Background: The Health Insurance Portability and Accountability Act (HIPAA) Privacy Rule, intended to address potential threats to patient privacy posed by the computerization and standardization of medical records, provides a new floor level of federal protection for health information in all 50 states. In most cases, compliance with the Privacy Rule was required as of April 2003. Yet considerable confusion and concern remain about the Privacy Rule and the specific changes it requires in the way healthcare providers, health plans, and others use, maintain, and disclose health information. Researchers worry that the Privacy Rule could hinder their access to health information needed to conduct their research.
Objectives: In this article, we explain how the final version of the Privacy Rule governs disclosure of health information, assess implications of the Privacy Rule for research, and offer practical suggestions for researchers who require access to health information.

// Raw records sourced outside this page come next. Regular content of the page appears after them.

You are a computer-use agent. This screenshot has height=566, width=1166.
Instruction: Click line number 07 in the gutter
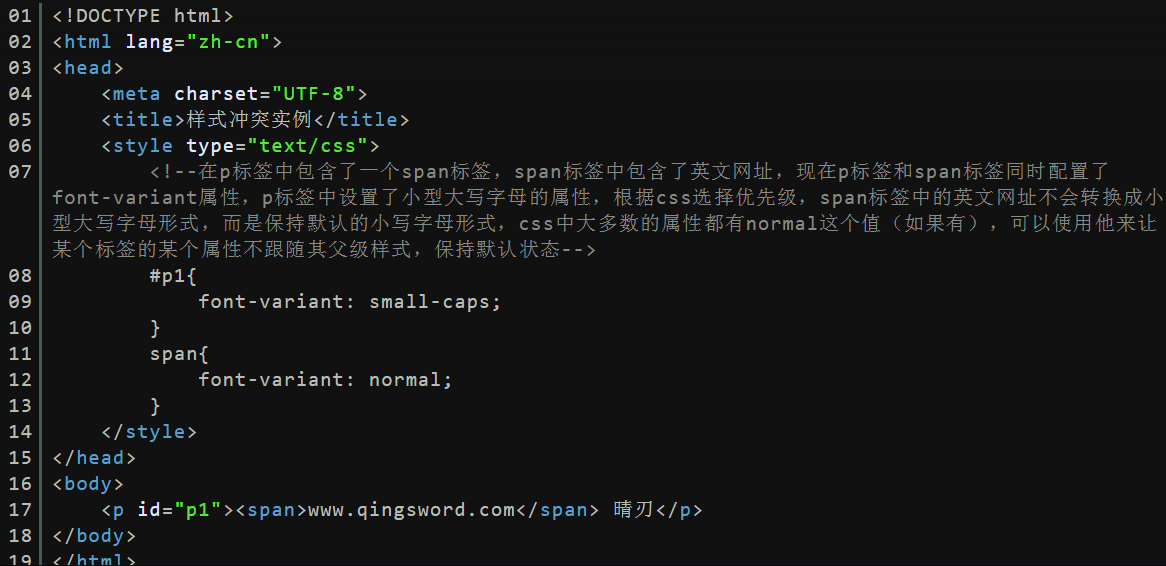click(x=20, y=172)
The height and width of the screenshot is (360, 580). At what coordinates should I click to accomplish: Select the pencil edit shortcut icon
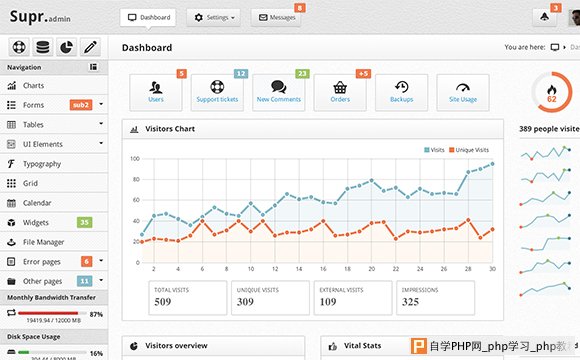pyautogui.click(x=90, y=47)
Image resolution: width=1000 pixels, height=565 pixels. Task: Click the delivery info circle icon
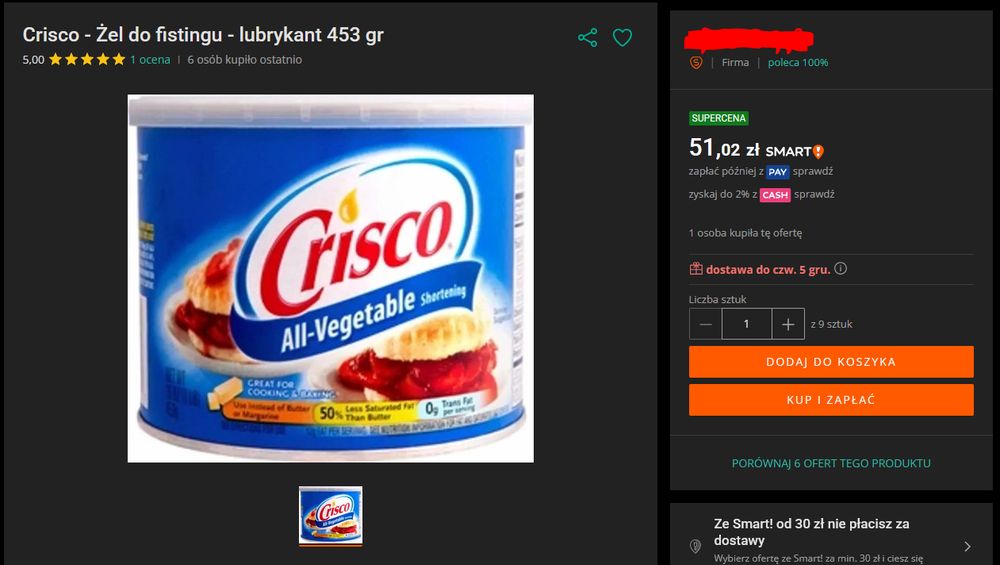click(x=841, y=268)
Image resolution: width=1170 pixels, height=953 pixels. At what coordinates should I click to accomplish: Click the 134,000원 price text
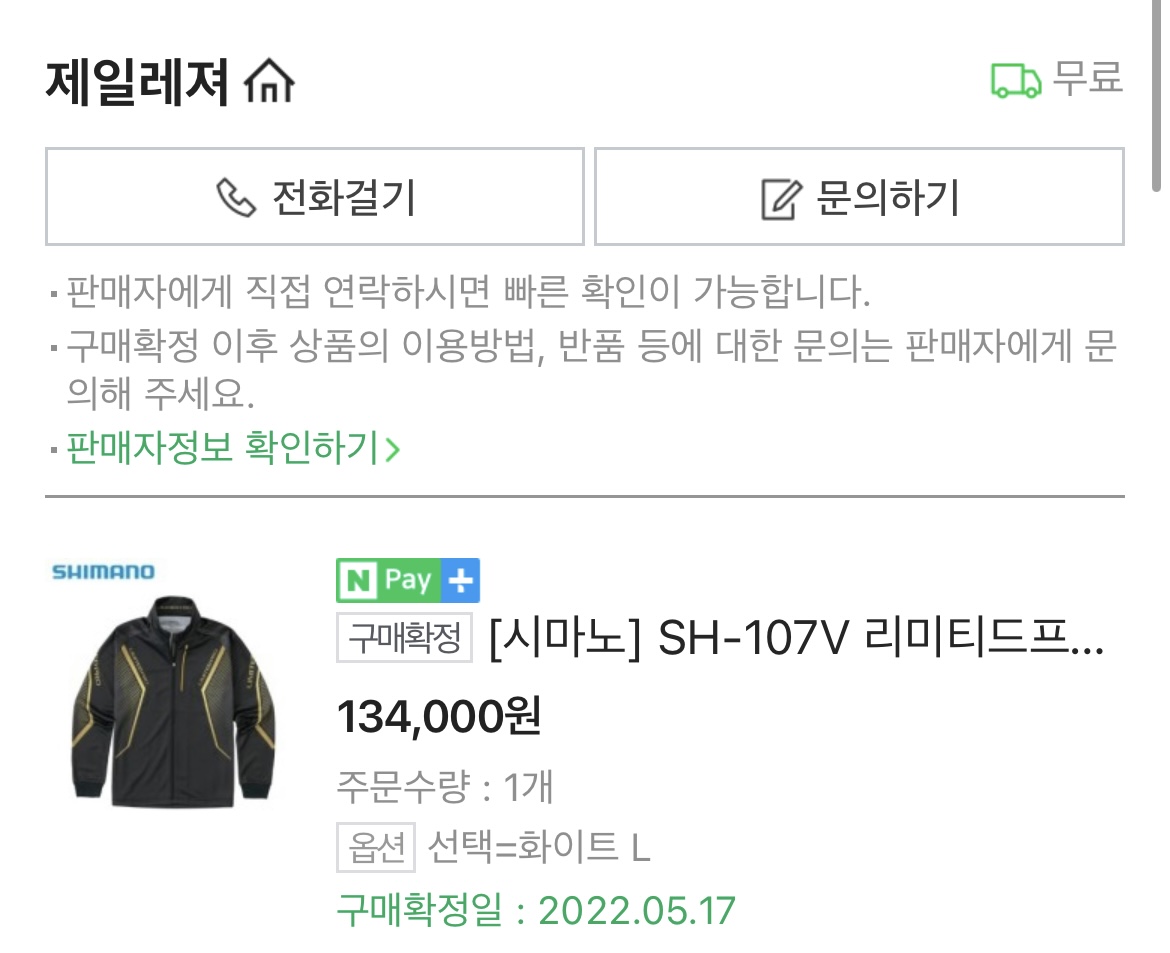(x=439, y=716)

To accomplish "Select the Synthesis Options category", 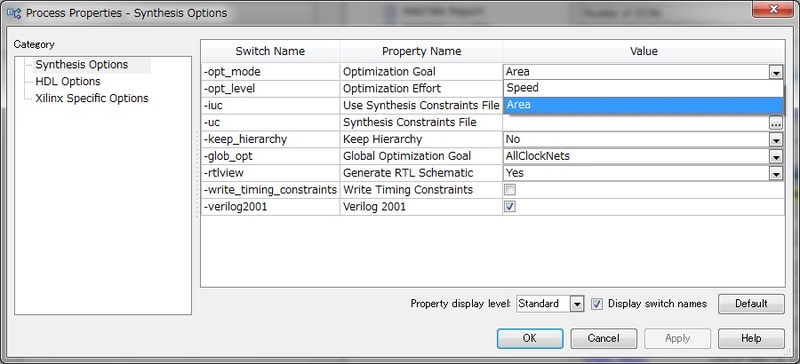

Conclusion: The Privacy Rule is fundamentally changing the way that healthcare providers, health plans, and others use, maintain, and disclose health information and the steps that researchers must take to obtain health data. The Privacy Rule requires researchers who seek access to identifiable health information to obtain written authorization from subjects, or, alternatively, to demonstrate that their research protocols meet certain Privacy Rule requirements that permit access without written authorization. To ensure continued access to data, researchers will need to work more closely than before with healthcare providers, health plans, and other institutions that generate and maintain health information.